Why did you recently move to studying Golgi duplication in trypanosomes?
Much of my work has been done in mammalian cells. But the trouble with a mammalian cell is that it has 100 copies of the Golgi that become 200 copies during mitosis. All of them are stitched together into one huge ribbon, so you really can't follow what's going on. In trypanosomes, you just have one Golgi and you can actually watch it duplicate using GFP-tagged proteins. And, because the organism is genetically tractable and the genome completely sequenced, you can also do all the normal experiments like mutating candidate genes, RNAi, and so on.

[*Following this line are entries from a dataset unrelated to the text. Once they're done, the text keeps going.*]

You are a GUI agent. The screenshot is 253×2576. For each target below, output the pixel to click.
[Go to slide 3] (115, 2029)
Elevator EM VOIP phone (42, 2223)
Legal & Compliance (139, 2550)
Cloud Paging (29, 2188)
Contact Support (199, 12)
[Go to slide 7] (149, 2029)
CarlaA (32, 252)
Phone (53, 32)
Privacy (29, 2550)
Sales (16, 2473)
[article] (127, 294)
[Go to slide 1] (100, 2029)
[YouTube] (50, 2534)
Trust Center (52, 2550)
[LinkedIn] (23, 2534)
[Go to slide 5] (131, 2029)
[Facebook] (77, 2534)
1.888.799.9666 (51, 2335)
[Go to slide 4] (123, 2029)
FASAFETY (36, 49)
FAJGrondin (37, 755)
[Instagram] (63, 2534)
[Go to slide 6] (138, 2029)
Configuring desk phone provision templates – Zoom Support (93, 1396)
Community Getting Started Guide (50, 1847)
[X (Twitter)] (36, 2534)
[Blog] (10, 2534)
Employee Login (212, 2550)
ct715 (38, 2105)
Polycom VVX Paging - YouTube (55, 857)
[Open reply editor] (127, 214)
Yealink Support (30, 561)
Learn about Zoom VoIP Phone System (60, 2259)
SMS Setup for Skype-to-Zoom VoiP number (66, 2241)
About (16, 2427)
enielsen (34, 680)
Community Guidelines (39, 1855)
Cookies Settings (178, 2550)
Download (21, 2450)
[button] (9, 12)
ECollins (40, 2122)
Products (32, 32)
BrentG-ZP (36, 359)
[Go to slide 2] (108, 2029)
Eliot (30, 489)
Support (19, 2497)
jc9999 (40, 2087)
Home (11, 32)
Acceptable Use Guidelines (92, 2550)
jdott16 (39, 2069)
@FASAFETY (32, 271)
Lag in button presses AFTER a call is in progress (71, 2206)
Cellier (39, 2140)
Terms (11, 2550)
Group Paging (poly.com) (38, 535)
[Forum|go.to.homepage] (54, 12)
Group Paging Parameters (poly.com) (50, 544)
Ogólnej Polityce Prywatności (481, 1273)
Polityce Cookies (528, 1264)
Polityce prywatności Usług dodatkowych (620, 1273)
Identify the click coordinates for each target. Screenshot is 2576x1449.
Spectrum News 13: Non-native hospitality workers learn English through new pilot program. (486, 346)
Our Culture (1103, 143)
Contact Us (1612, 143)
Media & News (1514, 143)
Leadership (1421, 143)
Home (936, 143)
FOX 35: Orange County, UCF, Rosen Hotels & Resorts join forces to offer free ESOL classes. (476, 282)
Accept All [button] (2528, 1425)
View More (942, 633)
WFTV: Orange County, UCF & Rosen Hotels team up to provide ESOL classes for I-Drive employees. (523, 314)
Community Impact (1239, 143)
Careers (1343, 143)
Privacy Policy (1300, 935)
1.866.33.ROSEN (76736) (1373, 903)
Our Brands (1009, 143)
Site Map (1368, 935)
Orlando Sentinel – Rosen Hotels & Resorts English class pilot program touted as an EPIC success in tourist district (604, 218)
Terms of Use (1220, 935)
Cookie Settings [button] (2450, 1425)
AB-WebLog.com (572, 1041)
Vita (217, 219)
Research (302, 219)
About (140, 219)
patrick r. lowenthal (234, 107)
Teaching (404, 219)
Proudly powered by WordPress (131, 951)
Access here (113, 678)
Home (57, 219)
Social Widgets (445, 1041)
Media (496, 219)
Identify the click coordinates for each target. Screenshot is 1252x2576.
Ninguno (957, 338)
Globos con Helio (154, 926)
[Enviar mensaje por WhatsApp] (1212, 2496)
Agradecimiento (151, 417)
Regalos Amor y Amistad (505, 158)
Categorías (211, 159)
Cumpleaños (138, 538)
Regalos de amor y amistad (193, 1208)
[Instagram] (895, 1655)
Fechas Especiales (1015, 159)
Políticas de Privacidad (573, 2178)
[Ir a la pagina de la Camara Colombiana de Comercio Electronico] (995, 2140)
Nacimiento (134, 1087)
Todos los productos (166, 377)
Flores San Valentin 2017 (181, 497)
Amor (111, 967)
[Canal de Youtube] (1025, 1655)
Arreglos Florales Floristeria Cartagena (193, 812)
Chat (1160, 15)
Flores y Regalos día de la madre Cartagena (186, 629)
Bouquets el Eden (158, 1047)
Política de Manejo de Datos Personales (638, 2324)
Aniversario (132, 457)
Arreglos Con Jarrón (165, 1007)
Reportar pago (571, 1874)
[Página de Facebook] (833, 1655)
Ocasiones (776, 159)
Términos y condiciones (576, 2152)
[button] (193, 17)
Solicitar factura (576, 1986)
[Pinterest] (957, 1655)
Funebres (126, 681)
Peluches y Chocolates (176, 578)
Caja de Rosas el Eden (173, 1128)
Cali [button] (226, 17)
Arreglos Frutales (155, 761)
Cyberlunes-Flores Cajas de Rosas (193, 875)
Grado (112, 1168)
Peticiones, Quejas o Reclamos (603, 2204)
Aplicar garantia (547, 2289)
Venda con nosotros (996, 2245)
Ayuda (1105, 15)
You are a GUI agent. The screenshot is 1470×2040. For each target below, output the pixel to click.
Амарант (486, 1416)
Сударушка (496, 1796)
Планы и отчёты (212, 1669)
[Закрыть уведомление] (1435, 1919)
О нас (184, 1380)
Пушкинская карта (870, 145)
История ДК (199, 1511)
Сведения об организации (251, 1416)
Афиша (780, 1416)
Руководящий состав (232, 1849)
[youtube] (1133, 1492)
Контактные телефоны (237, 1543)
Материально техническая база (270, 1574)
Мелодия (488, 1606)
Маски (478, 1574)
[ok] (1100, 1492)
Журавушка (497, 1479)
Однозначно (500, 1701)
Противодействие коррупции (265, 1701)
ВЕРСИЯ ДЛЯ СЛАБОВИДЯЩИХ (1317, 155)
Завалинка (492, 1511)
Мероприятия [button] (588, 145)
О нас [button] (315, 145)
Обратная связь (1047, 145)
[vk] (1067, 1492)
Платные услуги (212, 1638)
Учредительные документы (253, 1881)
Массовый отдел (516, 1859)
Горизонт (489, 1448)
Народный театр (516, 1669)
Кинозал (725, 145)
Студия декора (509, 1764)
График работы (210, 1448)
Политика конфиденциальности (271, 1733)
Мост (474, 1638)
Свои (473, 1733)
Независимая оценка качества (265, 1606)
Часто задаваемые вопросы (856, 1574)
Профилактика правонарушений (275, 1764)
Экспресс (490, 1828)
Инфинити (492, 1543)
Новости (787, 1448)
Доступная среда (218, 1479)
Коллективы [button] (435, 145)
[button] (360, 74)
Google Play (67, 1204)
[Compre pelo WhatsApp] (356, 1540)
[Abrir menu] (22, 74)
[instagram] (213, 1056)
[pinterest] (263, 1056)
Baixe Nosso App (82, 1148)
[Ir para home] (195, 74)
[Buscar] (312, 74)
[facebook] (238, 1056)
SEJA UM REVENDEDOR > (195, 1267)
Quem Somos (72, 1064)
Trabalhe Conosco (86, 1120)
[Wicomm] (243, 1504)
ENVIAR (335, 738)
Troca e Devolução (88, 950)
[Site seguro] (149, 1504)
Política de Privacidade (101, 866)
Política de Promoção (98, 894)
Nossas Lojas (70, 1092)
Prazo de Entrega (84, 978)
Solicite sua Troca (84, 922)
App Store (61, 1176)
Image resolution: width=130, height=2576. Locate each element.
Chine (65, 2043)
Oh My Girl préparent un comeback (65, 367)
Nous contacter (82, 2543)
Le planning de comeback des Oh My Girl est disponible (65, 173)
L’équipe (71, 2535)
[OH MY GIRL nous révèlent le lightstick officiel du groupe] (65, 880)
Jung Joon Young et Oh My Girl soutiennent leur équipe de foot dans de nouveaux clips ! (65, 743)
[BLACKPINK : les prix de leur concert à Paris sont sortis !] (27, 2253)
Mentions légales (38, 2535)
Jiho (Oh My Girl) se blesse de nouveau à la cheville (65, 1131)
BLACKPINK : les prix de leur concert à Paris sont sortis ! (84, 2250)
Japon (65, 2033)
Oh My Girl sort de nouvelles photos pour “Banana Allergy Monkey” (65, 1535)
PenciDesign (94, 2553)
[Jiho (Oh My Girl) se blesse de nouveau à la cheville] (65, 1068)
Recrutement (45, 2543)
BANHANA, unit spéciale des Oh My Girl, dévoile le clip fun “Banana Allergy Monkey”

We recently discovered this new structure that we call a bilobe. It seems to be a scaffold that designates where the new Golgi grows during the cell cycle. We're now trying to explore its composition, and what function it has in cells. We're taking the biochemist's approach, again: pick it apart and see how it works.
Let's pick apart your career: you've moved around a lot, haven't you?
I always try to tell people it's good to move every ten years or so, because you just don't realize how comfortable you become where you are. When you're suddenly thrown into a new environment it can jog your thinking out of any rut you might have been in. But perhaps I am done with moving now. I'm Director here at the Max Perutz, and the two universities here have set me up with a very nice package of funding for junior group leaders. We're bringing in new people with great ideas. It's very exciting.